» THE DATA
^^^^

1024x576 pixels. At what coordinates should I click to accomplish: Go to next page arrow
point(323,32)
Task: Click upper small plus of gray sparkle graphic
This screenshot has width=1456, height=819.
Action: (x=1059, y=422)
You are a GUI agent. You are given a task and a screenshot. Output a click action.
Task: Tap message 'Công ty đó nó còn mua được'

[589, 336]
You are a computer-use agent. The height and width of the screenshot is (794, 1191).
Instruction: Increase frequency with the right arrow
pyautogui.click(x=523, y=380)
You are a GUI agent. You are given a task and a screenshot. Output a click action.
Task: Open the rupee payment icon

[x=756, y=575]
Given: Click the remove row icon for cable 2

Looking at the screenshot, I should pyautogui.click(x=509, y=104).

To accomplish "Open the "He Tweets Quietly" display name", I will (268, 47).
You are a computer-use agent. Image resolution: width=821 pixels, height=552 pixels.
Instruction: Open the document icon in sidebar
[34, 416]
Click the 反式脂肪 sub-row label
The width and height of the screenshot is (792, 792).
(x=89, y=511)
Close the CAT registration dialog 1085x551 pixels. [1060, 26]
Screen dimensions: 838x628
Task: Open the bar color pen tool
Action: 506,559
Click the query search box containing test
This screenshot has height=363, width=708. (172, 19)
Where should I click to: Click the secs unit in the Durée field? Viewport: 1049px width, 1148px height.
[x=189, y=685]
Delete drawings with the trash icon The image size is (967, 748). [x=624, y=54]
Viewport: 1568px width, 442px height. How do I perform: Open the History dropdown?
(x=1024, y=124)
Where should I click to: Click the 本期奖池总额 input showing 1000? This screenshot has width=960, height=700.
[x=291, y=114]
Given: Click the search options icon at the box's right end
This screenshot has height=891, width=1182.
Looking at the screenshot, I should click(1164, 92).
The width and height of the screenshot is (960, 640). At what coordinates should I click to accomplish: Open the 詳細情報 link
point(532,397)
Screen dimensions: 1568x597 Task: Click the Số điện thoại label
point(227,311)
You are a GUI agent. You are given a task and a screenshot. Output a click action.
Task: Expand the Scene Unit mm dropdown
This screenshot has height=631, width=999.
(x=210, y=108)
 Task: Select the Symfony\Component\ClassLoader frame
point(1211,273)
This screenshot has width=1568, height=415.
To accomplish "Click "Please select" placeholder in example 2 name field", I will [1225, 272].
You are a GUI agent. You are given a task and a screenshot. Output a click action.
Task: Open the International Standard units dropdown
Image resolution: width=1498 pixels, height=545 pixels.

^^^^

» DESCRIPTION OF THE TASK
Wherever the word "computer" shows up in the material, copy the line it is on.

» ANSWER SPACE
You are a computer-use agent. The height and width of the screenshot is (794, 1191).
You are a computer-use agent. Image resolution: width=821 pixels, height=552 pixels.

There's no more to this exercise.